The Medicare Trustees Report is an extensive accounting of the solvency of Medicare, with all its complexity. The report seeks to address the key issues and cost drivers within the system which may weaken or threaten its long-term sustainability.
In 2017, 58.4 million people received healthcare benefits through our Federal Medicare program. Those 65 years and older represented 49.5 million and the remaining 8.9 million received Medicare benefits due to disability. Over 34% of beneficiaries chose a Medicare Advantage Plan (Part C) over traditional Medicare.
This annual report projects that Medicare will exhaust its funds by 2026, three years earlier than what was projected last year, if we do not act with a sense of urgency to reform Medicare. As a gross domestic product, Medicare will rise from 3.7% to 5.9% by 2042, complicated by an increase in baby boomers eligible for Medicare at a pace of 10,000 per day, beginning 2019.

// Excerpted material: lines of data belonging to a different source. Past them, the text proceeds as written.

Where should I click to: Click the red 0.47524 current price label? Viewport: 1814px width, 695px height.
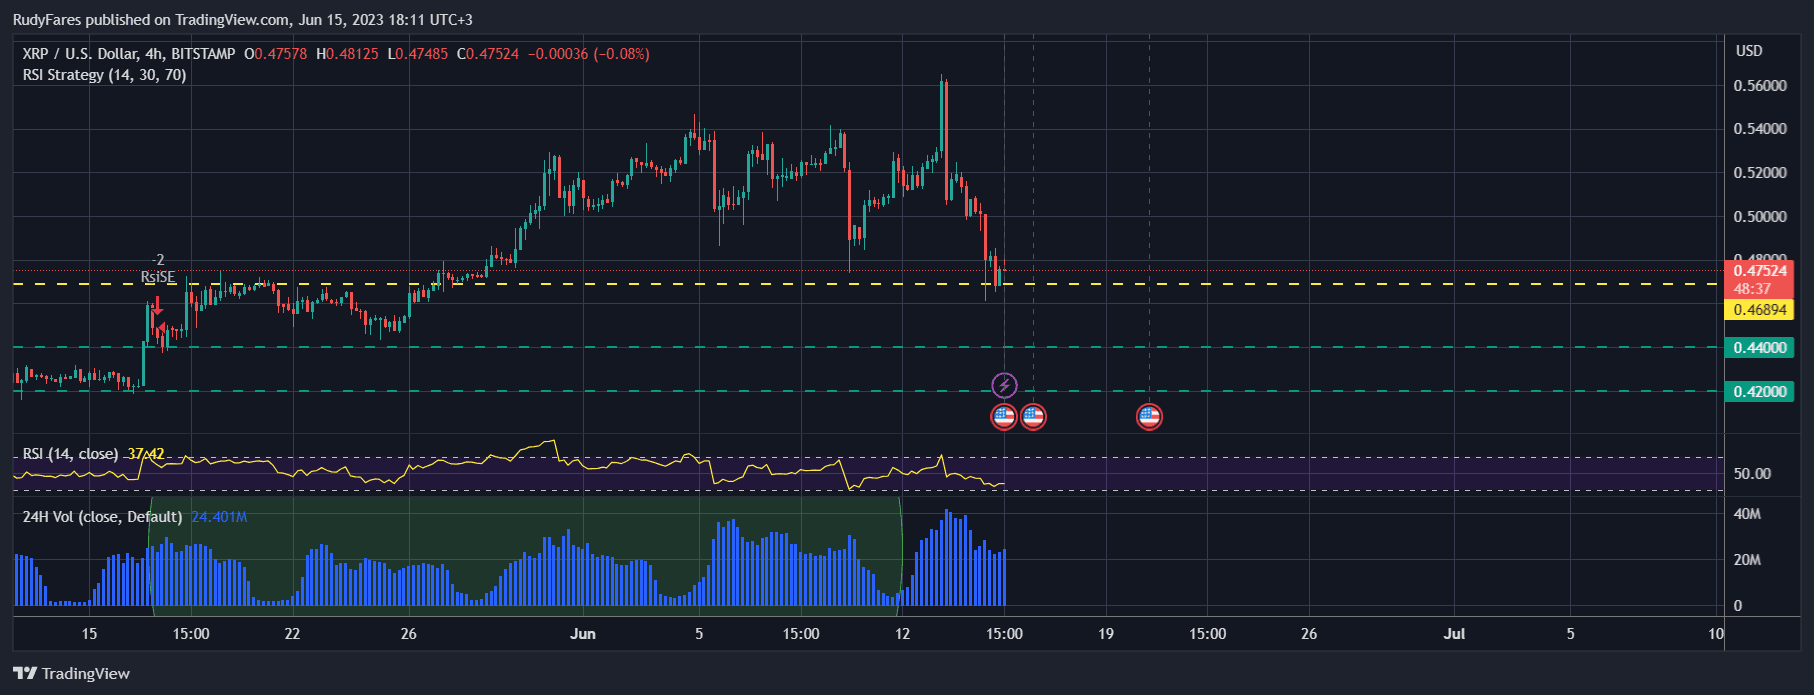point(1759,271)
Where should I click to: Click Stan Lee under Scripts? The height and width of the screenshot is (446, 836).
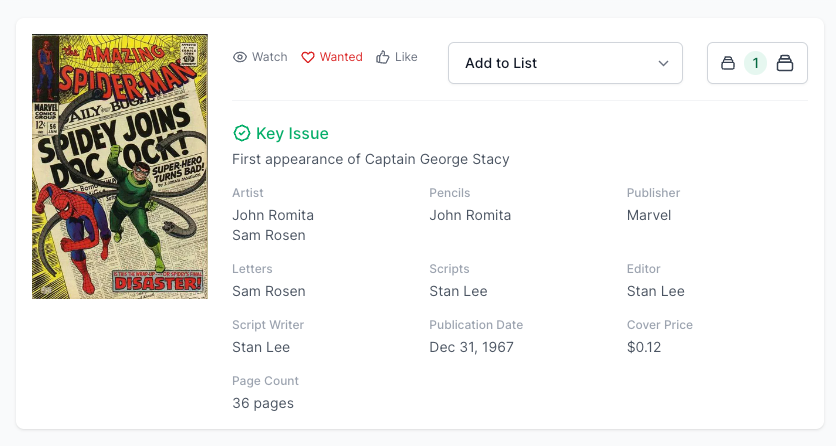click(x=458, y=291)
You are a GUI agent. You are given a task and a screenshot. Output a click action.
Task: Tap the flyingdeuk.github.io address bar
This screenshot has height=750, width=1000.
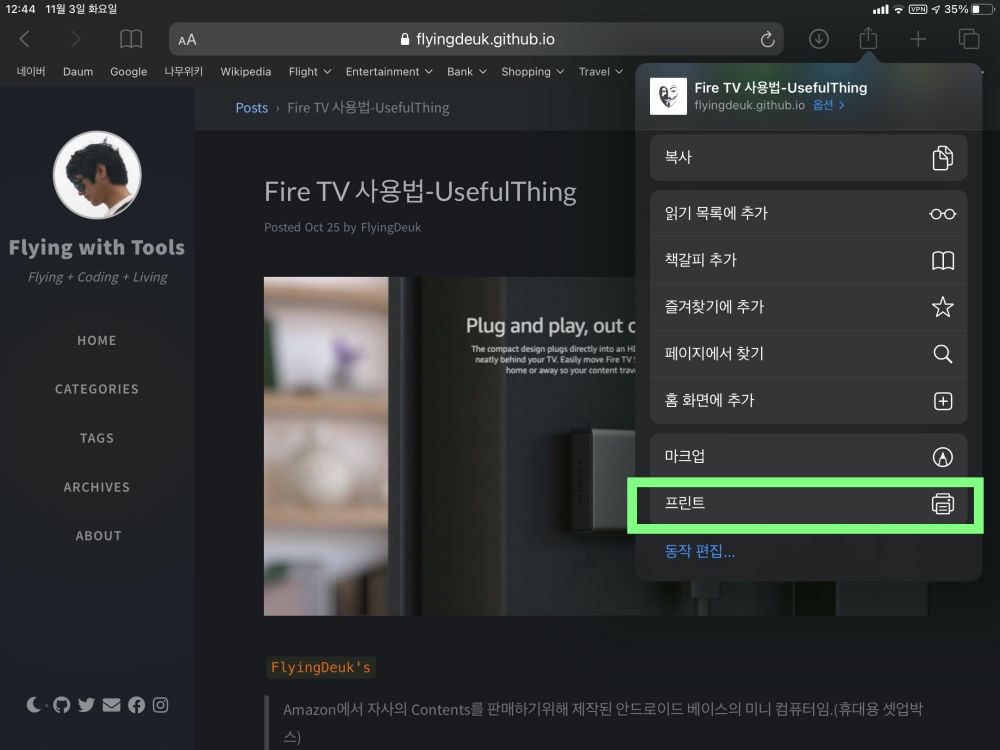pyautogui.click(x=476, y=40)
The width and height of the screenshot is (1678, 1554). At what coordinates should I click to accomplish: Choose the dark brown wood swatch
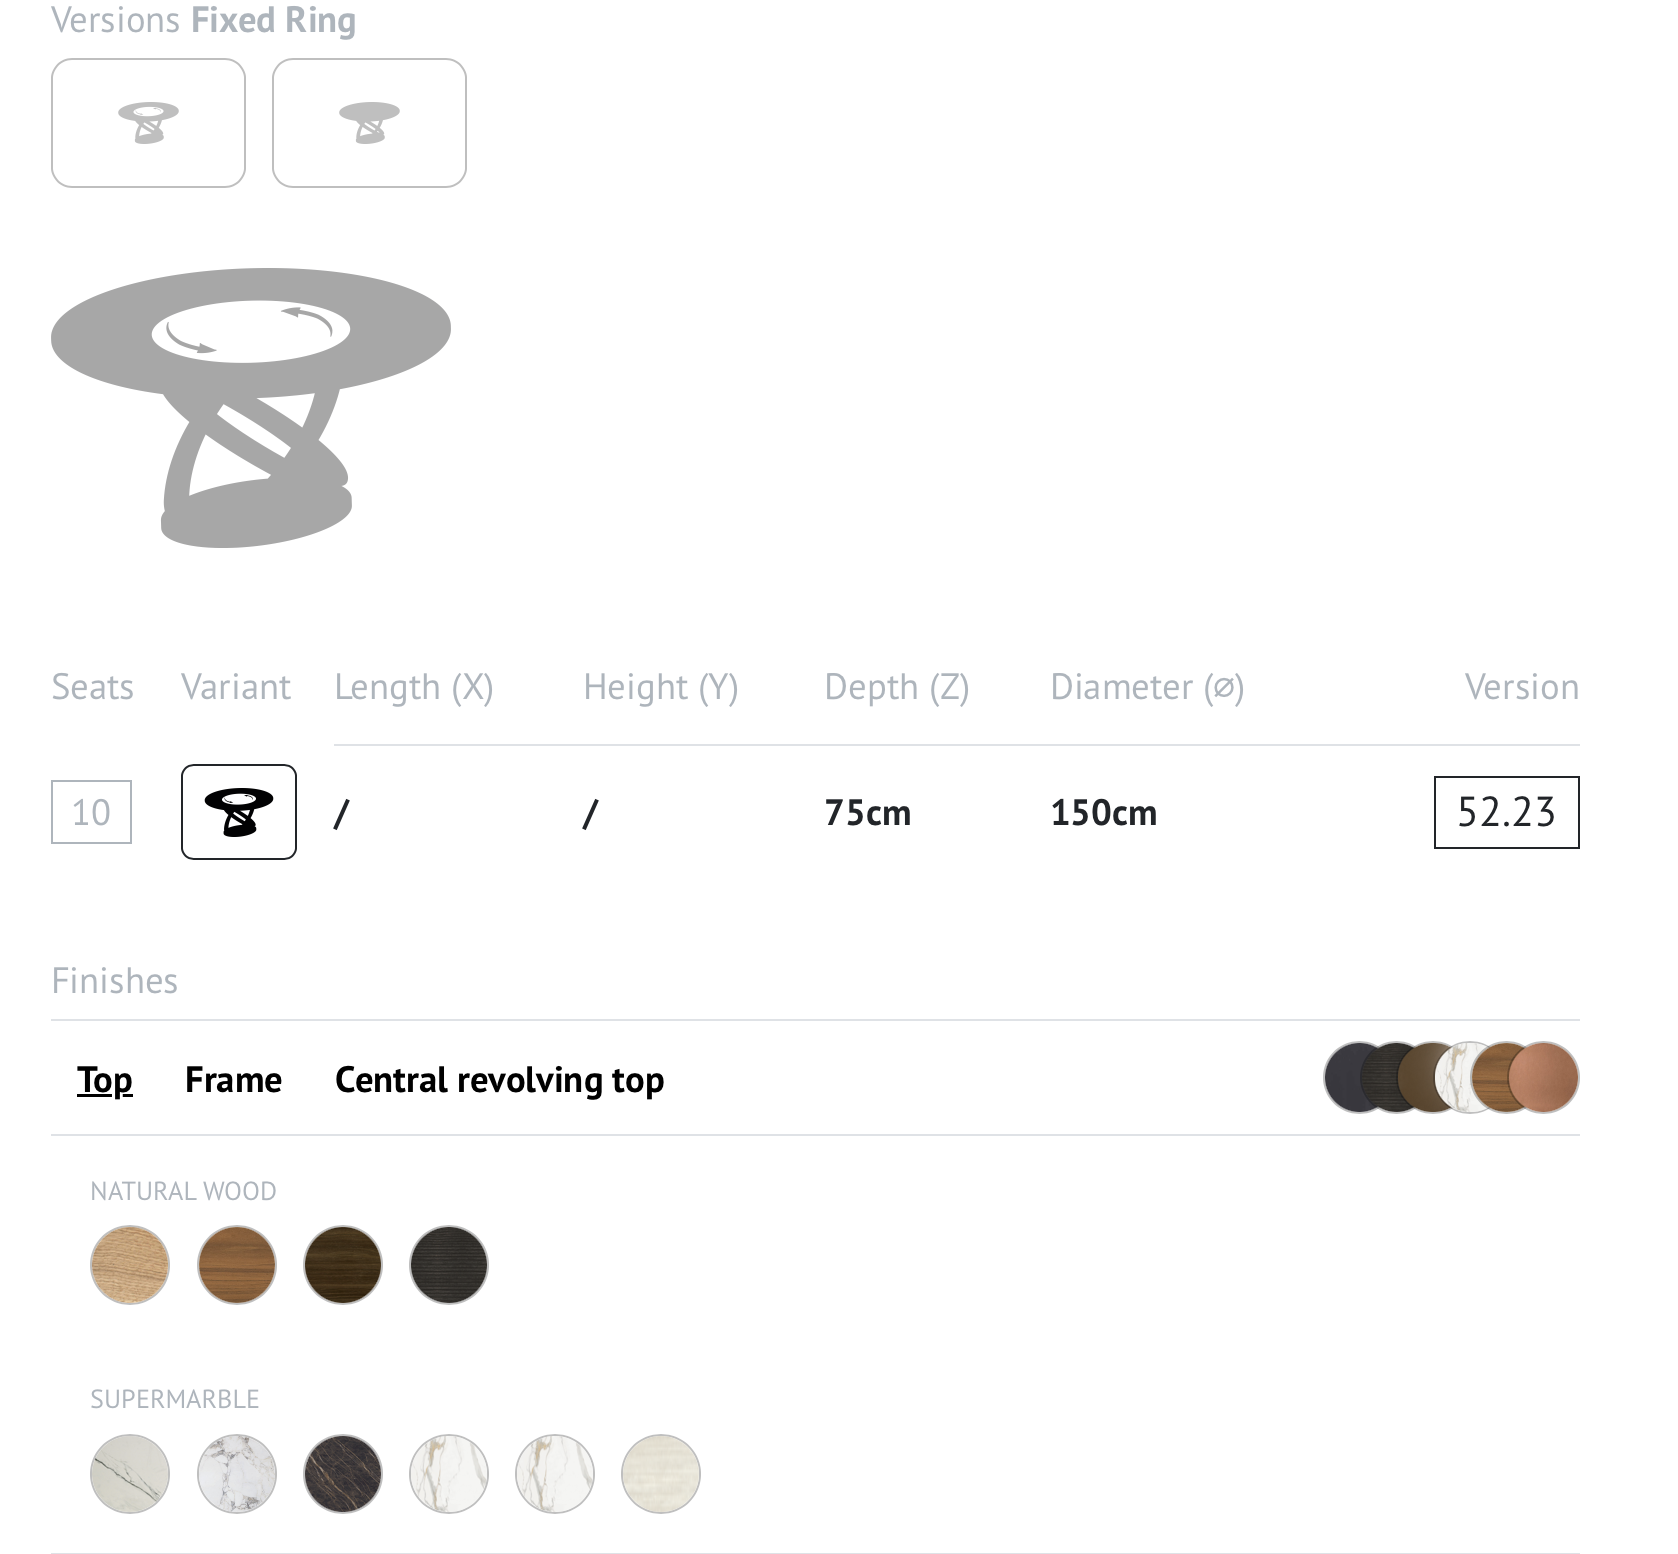pos(343,1265)
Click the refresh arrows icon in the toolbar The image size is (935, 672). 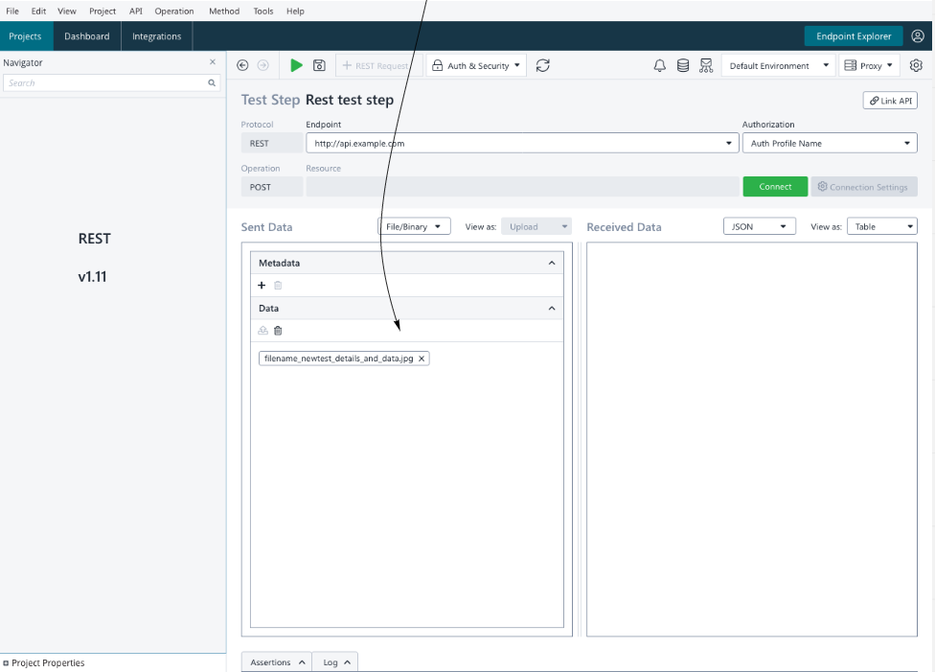(543, 66)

The primary issues threatening the solvency of Medicare include the following:
A disproportionate income of payroll tax funding compared to Medicare expenditures
The 80/20 rule, a small subset of Medicare beneficiaries with complex, catastrophic health conditions consume the majority of funds for inpatient hospitalizations and very costly specialty drugs.
The high cost of end of life care exhausts 25% of the Medicare Trust Fund, annually
As more seniors continue to work beyond the age of 65 years and those disabled due to a bodily injury or accident join the ranks of those who qualify for Medicare benefits, it will remain critical to ensure worker safety to prevent injury. Technologies and systems designed to prevent injury or accidents will gain wider acceptance, and more data analytics will be leveraged to gradually, but deliberately shift the insurance paradigm from claim processing to claim prevention.
We can expect more discussions regarding payer models and aligning physician incentives, value-based care initiatives in workers compensation. There will be heated debates about end of life care and health care models for individuals with terminal or complex, catastrophic conditions to continuously improve access and quality of care at a lower cost.
Expect exponential gains in healthcare innovation including the use of technologies and data analytics to streamline and coordinate care; more gadgets for health monitoring and wellness promotion; greater efforts to improve the health care delivery process; movements toward transparency in healthcare pricing and interoperability for electronic health records amongst consumers, providers, payers and institutions.
For primary payers’ subject to Medicare Secondary Payer (MSP), we can expect that CMS will continue its efforts to recover funds from primary payers through more guidance, namely for liability and auto no-fault claims, including data mining and integrations to increase recovery, particularly for complex, catastrophic claims.
For primary payers adopting a digital transformation for claims, identifying, managing, measuring and monitoring MSP compliance through data analytics, will become a higher priority.